Intervention de Valéry Gerfaud

Réunion du mercredi 22 septembre 2021 à 15h05
Mission d'information sur l'application du droit voisin au bénéfice des agences, éditeurs et professionnels du secteur de la presse

Valéry Gerfaud, trésorier du GESTE et directeur général Digital Innovation Technologie du groupe M6 :

Entre 2011 et 2014, la totalité des comparateurs de prix ont disparu. Cette industrie a été rayée de la carte par Google Shopping. Google a été condamné en 2017 à 2,5 milliards d'euros d'amende au niveau européen et les propriétaires de ces comparateurs de prix sont toujours en procès et lui demandent des dizaines voire des centaines de millions d'euros d'indemnités. Pour autant, nous sommes en 2021, les comparateurs de prix ne vont pas être recréés et les indemnités que Google pourrait être amené à verser arriveront beaucoup trop tard.

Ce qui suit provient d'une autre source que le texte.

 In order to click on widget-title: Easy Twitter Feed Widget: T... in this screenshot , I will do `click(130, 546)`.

Cet exemple illustre la question du temps. Il montre aussi que nous devons parvenir à mettre un terme aux méthodes des plateformes. Sur les droits voisins comme dans d'autres domaines, par exemple l'application du RGPD, les GAFA n'ont pas mis en place les règles demandées par la CNIL, en arguant que ce n'étaient les directives de la CNIL française qui s'imposaient à eux. Dans le même temps, tous les éditeurs se sont efforcés d'appliquer ces mêmes règles qui ont eu un impact très fort sur leur activité.

Nous n'avons pas réussi à casser cette méthode de passage en force qui s'est déjà appliquée sur le droit voisin. Puisque la définition du périmètre éligible au droit voisin n'est pas claire, Google a décidé que le périmètre était limité aux titres de presse écrite d'information générale et politique (IPG). Nous avons mis beaucoup de temps à expliquer à Google que ce n'était pas à lui de définir ce périmètre. Google considérait par exemple que le site d'information rtl.fr n'était pas un site de presse. C'est pourtant un site IPG, mais la plateforme refusait de le reconnaître comme éligible aux droits voisins, en mettant en avant qu'elle disposait d'une enveloppe pour la presse écrite et qu'elle ne voulait pas que ces sommes soient dispersées sur d'autres acteurs.

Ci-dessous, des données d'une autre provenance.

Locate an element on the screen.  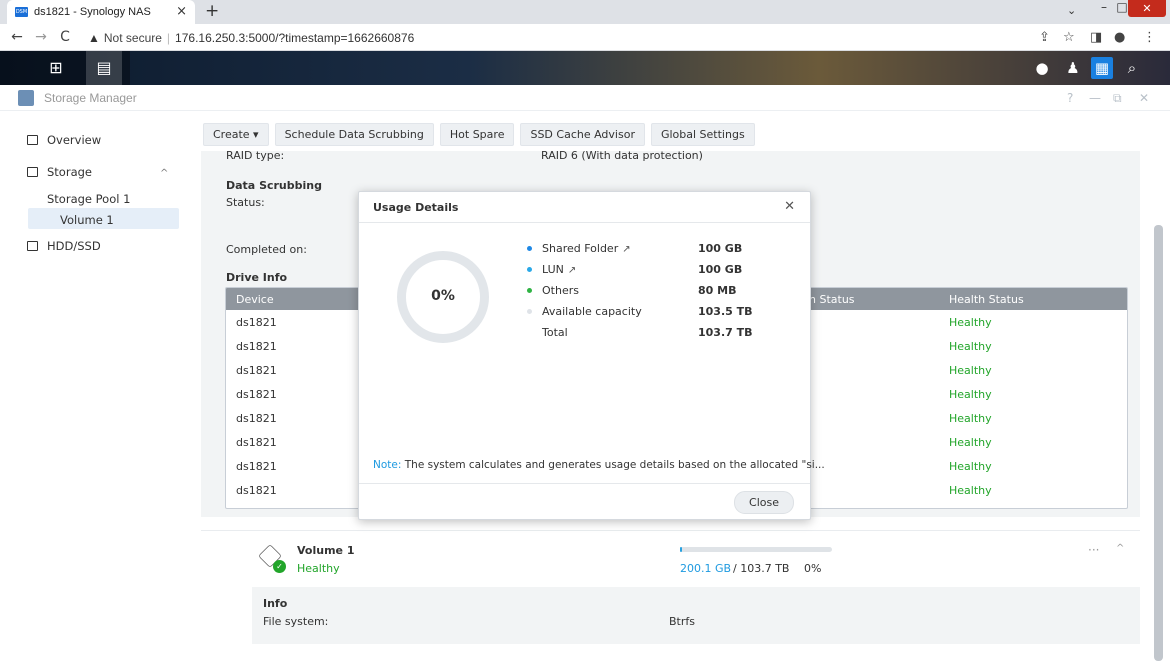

Nous avons collectivement l'occasion de remettre en cause cette technique de passage en force en assurant l'application ferme de cette loi. Quand ce passage en force devient un peu trop voyant, Google arrose le secteur en distribuant des subventions, comme il l'a fait avec le fonds news innovation. Parallèlement, si nous engageons des démarches juridiques, le temps joue contre nous, les procédures engagées en 2017 n'ayant toujours pas fait l'objet d'un jugement.

L'amende infligée par l'Autorité de la concurrence et dont le montant est considérable est efficace, mais elle le serait encore plus si elle était mise sous séquestre. Même pour des acteurs de taille mondiale, 500 millions d'euros n'est pas une somme négligeable. Nous sommes des acteurs français face à des acteurs mondiaux et les décisions se prennent, pour Google, à Mountain View. Pour arriver à faire bouger des organisations de cette envergure, le stimulus doit être suffisant pour que le siège s'interroge.

Nous avons l'opportunité, grâce à l'initiative française sur les droits voisins, de profiter de ce point de bascule qui embarque bien d'autres chantiers. Aujourd'hui, un acteur comme Apple prend des décisions qui peuvent sceller le sort d'une industrie, par exemple en changeant le mode de recueil du consentement sur ses téléphones. Il faut absolument que les acteurs de taille mondiale aient peur de recourir à ce type de passage en force.